Ekahau Supports 802.11n in RTLS, Awaits Market

WiFi real-time locating system (RTLS) technology provider Ekahau announced its products can work on 2.4 GHz 802.11n draft-standard networks. Some wireless market analysts predict the 802.11n protocol will surpass Ethernet in enterprise network use. Ekahau is the first RTLS vendor to announce 802.11n support.
Published: June 2, 2008

This article was originally published by RFID Update.

June 2, 2008—802.11n WiFi technology is widely expected to be the next big thing in wireless networking. Most enterprises haven’t installed 802.11n infrastructures yet, but real-time locating system (RTLS) provider Ekahau will be ready when they do. Last week the Saratoga, California company announced its WiFi RTLS systems can support the draft 802.11n standard protocol, and announced a version of its wireless site survey software for 802.11n networks.

802.11n is a proposed high-speed wireless networking standard that is forecast to capture a major share of wireless LAN installations in coming years. The 802.11n specification supports data transmission speeds up to 30 times faster than 802.11b, currently the leading wireless LAN protocol. The 802.11n specification supports operation at either 2.4 GHz or 5 GHz frequency. (For more background see How the New 802.11n WiFi Standard Will Impact RTLS.) Today almost all WiFi-based RTLS systems have been deployed on either 802.11b or 802.11g networks, which operate at 2.4 GHz frequency. The differences in speed, frequency, and other technical features between 802.11n and those legacy protocols raise compatibility questions for legacy WiFi RTLS users. Ekahau is the first RTLS vendor to announce 802.11n support.

“It did not take a rebuild of our systems to support 802.11n. It was incremental engineering,” Tuomo Rutanen, Ekahau’s vice president of business development told, RFID Update. “We are seeing comparable performance for RTLS on 802.11n as on 802.11b/g networks. 802.11n is not better, and is not worse.”

Ekahau is not making 802.11n WiFi tags, but announced its legacy 802.11b/g-based systems will work on 2.45 GHz 802.11n networks. Its n-compatible gear is available now, and the company plans to release an 802.11n version of its site survey software later in the third quarter. Ekahau will install its first RTLS system on a customer’s 802.11n wireless backbone in about two weeks, according to Rutanen.

“802.11n is just starting to be deployed, and mostly in select, early-adopter vertical industries,” Stan Schatt, wireless connectivity research director at ABI Research, told RFID Update. The Oyster Bay, New York market research firm has predicted nearly half of the WiFi chipsets sold during 2008 will support 802.11n. “Higher education is the leading early adopter market by far. The good news for the RFID industry is that healthcare is second. There are a lot of opportunities to use WiFi RTLS to track medical assets. I think the one vertical market where 802.11n RTLS will really make a difference is, believe it or not, mining. 802.11n antennas have more range, which will enable miners to be tracked much better than they have been in the past.”

Schatt and Rutanen both said they have seen little firm demand for RTLS systems that support 802.11n. Ekahau’s customers have been asking when and if the company will support 802.11n, and are mulling whether to implement the technology in their enterprises, according to Rutanen. Both expect demand for 802.11n-compatible RTLS technology to grow along with enterprise 802.11n implementations.

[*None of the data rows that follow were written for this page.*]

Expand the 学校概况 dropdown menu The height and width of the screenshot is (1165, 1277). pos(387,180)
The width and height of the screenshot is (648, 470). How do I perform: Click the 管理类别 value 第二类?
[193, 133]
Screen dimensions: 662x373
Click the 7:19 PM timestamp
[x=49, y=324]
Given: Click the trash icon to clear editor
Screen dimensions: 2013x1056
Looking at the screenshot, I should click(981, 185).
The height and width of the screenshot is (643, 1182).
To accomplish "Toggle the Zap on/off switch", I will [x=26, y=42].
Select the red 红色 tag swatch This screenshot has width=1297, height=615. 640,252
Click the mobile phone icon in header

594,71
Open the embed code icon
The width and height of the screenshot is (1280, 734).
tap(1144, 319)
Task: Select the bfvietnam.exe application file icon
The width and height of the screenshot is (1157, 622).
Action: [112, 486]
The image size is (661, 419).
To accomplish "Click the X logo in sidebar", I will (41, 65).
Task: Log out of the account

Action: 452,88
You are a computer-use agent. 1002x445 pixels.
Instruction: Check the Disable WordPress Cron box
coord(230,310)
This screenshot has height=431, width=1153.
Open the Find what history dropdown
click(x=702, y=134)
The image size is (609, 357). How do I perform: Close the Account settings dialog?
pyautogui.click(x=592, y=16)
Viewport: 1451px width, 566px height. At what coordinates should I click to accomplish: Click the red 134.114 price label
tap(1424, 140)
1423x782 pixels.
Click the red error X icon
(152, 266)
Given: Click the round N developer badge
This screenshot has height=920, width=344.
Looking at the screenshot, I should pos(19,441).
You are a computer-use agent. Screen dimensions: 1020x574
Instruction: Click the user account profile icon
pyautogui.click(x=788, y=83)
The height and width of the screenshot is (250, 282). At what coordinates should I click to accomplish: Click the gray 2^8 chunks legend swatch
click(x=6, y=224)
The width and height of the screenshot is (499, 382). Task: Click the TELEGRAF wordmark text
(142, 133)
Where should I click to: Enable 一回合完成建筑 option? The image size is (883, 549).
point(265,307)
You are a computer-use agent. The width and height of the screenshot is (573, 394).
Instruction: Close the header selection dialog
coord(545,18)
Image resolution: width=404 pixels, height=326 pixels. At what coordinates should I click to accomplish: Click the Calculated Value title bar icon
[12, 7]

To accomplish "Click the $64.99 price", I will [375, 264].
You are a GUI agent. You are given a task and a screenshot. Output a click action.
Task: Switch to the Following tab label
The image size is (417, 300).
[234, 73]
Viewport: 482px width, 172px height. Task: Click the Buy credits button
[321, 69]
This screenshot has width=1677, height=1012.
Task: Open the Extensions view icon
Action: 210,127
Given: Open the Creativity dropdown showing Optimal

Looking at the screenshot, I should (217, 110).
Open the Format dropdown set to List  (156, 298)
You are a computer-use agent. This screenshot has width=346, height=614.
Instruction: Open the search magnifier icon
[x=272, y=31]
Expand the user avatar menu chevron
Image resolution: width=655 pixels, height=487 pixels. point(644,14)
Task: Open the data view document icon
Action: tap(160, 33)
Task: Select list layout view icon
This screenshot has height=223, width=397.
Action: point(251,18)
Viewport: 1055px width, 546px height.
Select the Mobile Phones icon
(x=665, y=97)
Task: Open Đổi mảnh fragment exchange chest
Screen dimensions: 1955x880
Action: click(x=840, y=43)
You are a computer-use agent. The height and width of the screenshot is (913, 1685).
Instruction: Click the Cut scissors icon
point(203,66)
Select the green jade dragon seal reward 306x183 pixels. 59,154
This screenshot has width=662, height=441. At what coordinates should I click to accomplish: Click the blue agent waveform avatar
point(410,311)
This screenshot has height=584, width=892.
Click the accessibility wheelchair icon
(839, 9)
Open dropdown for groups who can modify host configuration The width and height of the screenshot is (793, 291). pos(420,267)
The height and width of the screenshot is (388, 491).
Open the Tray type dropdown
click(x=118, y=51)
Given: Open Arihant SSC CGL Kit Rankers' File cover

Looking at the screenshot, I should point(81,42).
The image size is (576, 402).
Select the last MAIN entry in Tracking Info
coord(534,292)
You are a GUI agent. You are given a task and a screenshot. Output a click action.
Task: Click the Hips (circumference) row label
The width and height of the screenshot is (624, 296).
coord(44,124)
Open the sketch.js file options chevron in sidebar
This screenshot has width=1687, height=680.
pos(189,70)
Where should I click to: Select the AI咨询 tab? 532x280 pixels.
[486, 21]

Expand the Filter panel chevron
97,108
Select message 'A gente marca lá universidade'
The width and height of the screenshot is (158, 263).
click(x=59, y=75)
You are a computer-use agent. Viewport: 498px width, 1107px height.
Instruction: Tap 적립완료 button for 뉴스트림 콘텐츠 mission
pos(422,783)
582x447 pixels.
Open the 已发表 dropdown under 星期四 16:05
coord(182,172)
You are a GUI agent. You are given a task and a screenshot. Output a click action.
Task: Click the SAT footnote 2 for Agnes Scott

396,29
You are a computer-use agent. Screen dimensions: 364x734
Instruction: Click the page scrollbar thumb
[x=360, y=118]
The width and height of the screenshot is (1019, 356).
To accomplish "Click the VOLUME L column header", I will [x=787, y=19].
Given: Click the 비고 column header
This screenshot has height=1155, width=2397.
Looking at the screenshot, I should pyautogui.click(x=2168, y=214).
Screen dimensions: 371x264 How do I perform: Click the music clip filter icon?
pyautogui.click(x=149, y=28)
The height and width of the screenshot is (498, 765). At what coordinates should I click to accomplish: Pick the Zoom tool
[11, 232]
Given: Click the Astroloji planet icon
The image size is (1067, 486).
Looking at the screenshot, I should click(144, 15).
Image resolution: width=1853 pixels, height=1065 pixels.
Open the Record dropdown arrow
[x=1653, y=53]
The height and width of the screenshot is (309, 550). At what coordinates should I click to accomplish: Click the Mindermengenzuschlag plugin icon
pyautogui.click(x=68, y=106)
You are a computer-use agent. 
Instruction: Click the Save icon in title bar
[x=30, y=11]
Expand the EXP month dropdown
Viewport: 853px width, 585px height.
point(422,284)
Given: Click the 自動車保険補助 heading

Most current 802.11n sales are to the consumer segment. ABI plans to release a major new 802.11n market report by Schatt in the next few weeks. The Wi-Fi Alliance, which certifies interoperability among 802.11n and other WiFi-standard products, cites research that predicts 802.11n will surpass wired Ethernet as the enterprise network backbone. The association released highlights from a separate study that found 802.11n accounted for 9 percent of wireless LAN product shipments in 2007.